La communauté internationale a réitéré sa ferme volonté de
s’opposer au fait accompli imposé par la junte militaire qui s’est emparée du
pouvoir en Mauritanie le 6 août dernier et qui semble avoir
définitivement tourné la page de l’ordre constitutionnel institué en avril 2007
et qui s’était traduit par l’élection démocratique pour la première fois dans
l’histoire du pays d’un Président de la République.
Les Etats-Unis, la France ont suspendu leurs aides non
humanitaires à la Mauritanie,
l’ Union Africaine a banni le pays et l’ Union européenne
s’apprête à son tour à mettre momentanément fin à son appui jusqu’à
rétablissement de l’ordre constitutionnel.
Les autres bailleurs de fonds internationaux tels la Banque mondiale,
le FMI ainsi que les institutions financières mondiales pourraient à
leur tour suspendre leur coopération avec Nouakchott.

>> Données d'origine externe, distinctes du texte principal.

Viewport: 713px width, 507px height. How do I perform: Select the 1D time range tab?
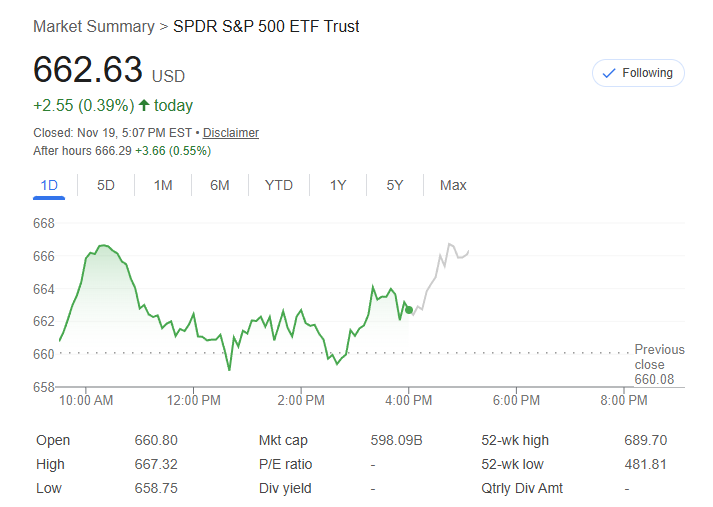(x=49, y=185)
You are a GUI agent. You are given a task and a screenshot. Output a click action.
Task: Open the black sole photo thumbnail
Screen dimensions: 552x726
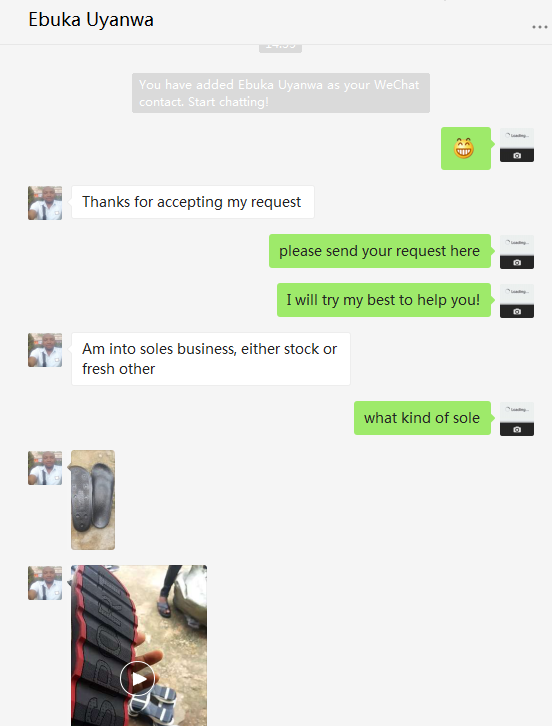coord(93,500)
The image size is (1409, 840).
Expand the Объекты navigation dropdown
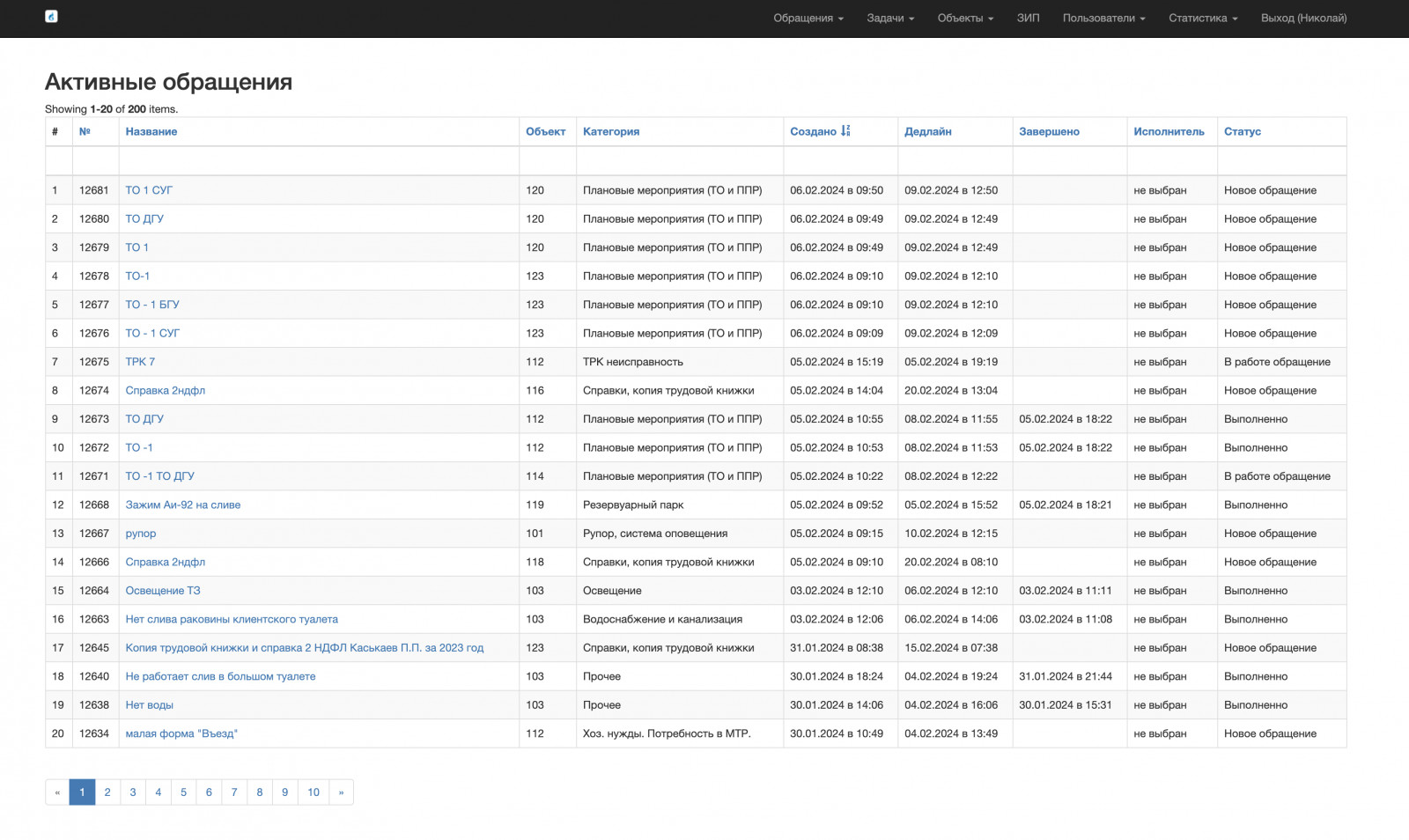coord(964,18)
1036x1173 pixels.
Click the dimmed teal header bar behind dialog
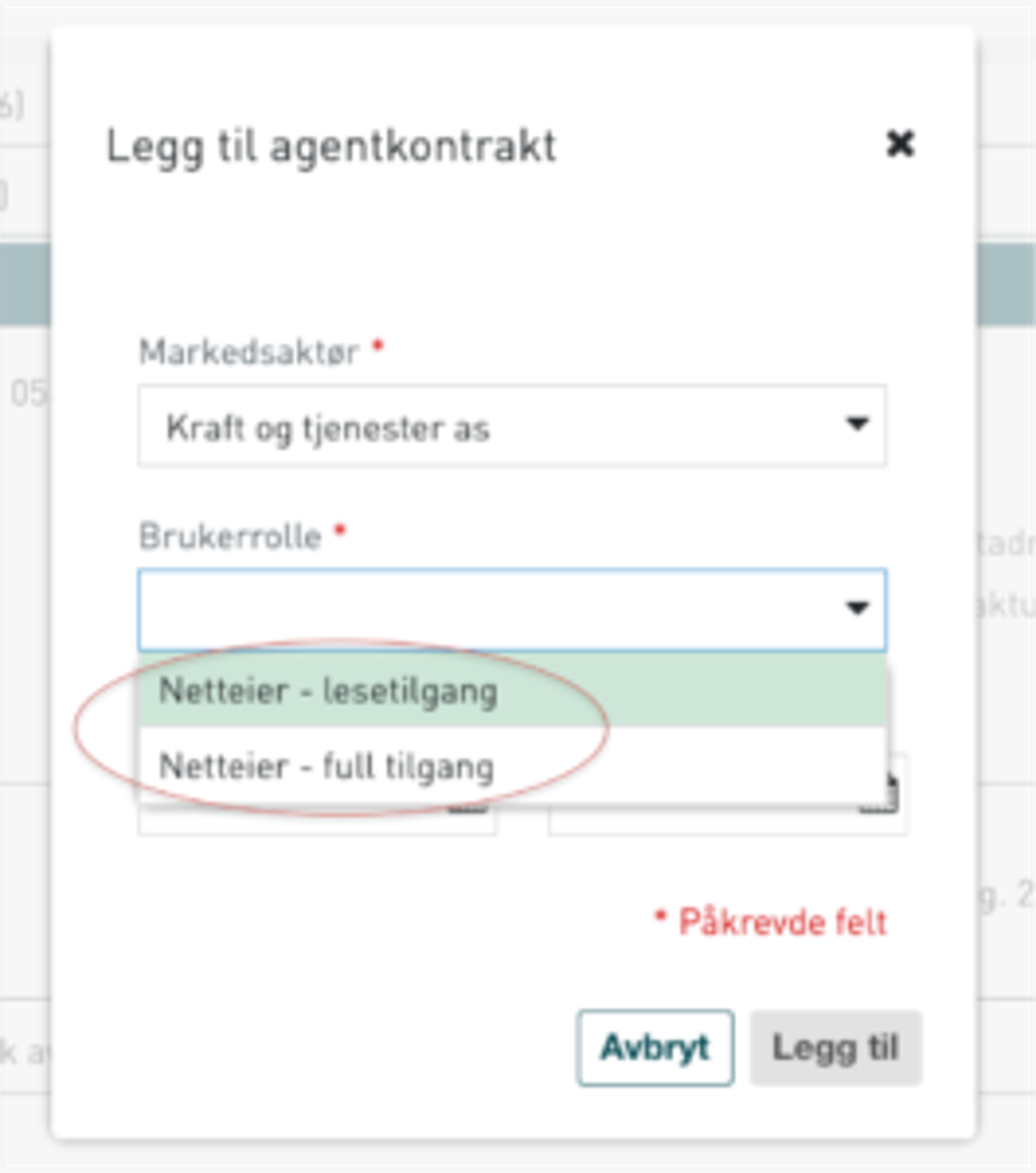(1006, 284)
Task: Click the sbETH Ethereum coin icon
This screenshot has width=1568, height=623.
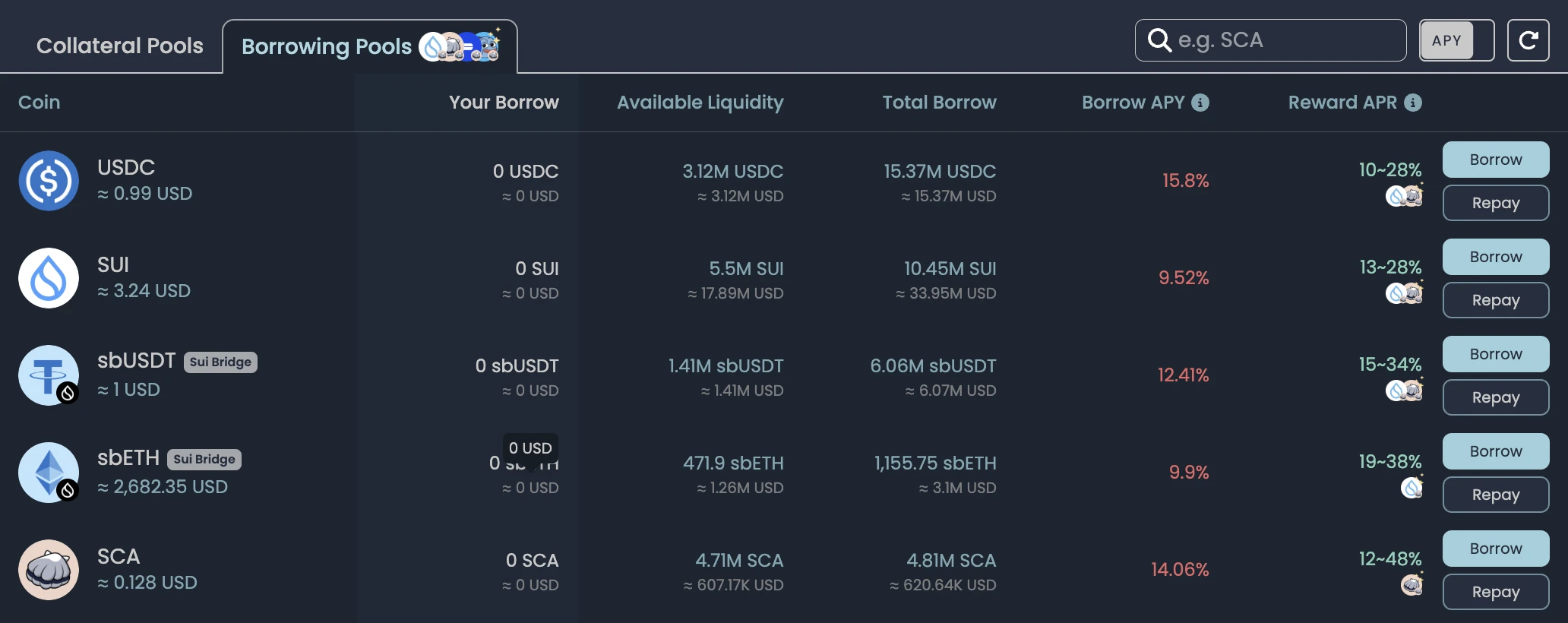Action: 49,473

Ces mesures risquent de détériorer davantage les
conditions de vie des Mauritaniens dont plus de la moitié vit au dessous du
seuil de pauvreté. Pays classé parmi les plus pauvres du monde, la Mauritanie qui
vit sous perfusion de l’aide internationale aura du mal à faire face à cet
embargo international.
Sur le plan de l’APD (aide publique au
développement), la
Mauritanie avait reçu en 2006 (dernière publication de l’OCDE)
quelques 188 millions de dollars dont 10 % d’aides bilatérales.

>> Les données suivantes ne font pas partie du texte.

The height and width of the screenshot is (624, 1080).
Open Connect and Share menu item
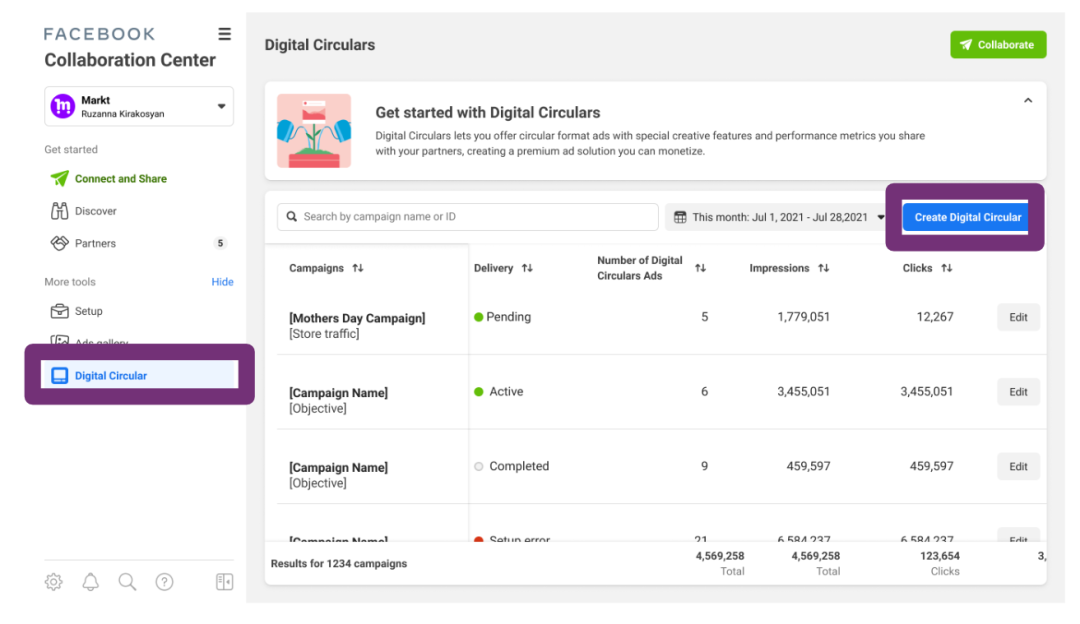click(120, 179)
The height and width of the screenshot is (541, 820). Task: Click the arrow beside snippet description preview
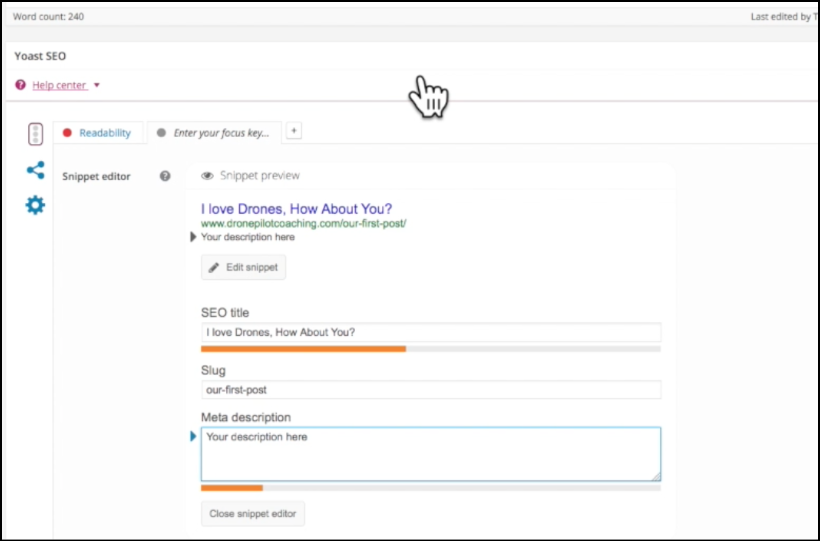pos(193,237)
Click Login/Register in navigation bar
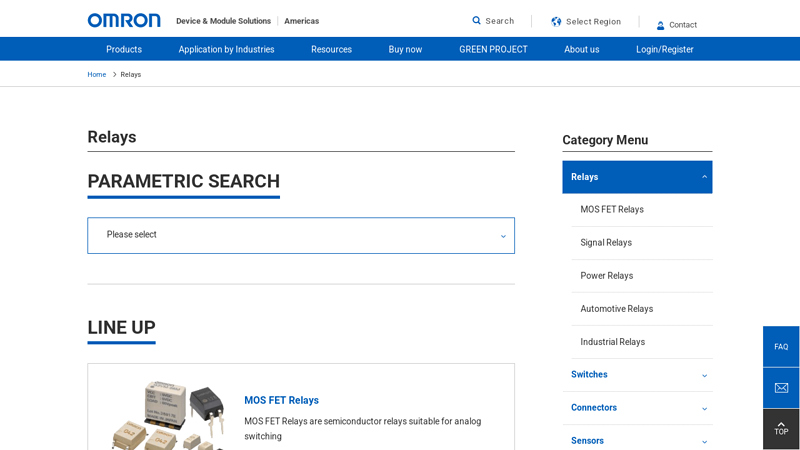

La France est le premier donateur de la Mauritanie avec
47 millions de dollars entre 2005 et 2006, suivi de l’Union Européenne
avec 28 millions de dollars, les Etats-Unis (16 millions de dollars), l’Espagne
(15 millions de dollars), le Japon et l’Allemagne (13 millions de
dollars chacun). Les secteurs qui seront les plus touchées par la rupture de l’APD
seront sans nul doute l’éducation, la santé, l’agriculture, les infrastructures
et les services.
Ce sont surtout les efforts considérables déployés par la Délégation à la
promotion de
l’investissement privé et l’Office national du tourisme qui
risquent de prendre un sacré coup. La pérennité et le développement de ces deux
secteurs dépendent en effet beaucoup du degré de stabilité politique dans un
pays et les garanties offertes par un ordre constitutionnel fiable. Les régimes
d’exception, tel celui que vit aujourd’hui la Mauritanie, ne
sont pas de nature à encourager les investisseurs si frileux par rapport aux
garanties de leurs fonds.
Ce putsch risque aussi de compromettre le projet de financement du secteur
éducatif financé à hauteur de 97 millions d’Euros par la France mais aussi
plusieurs autres projets en préparation en 2008 et gérés par la Banque Mondiale,
notamment les financements IDA pour le secteur privé d’un montant de 10
millions de dollars et pour le secteur des transports d’un montant de 4, 5
millions de dollars, mais aussi les 5, 3 millions de dollars prévus en janvier
2009 pour le secteur du transport aérien financé par le fonds régional de l’IDA,
le réaménagement du Port de Nouakchott prévu en mars 2009 pour la
bagatelle de 50 millions de dollars ainsi que les 75 millions de dollars prévus
pour le volet Energie sur fonds IBRD/PPP.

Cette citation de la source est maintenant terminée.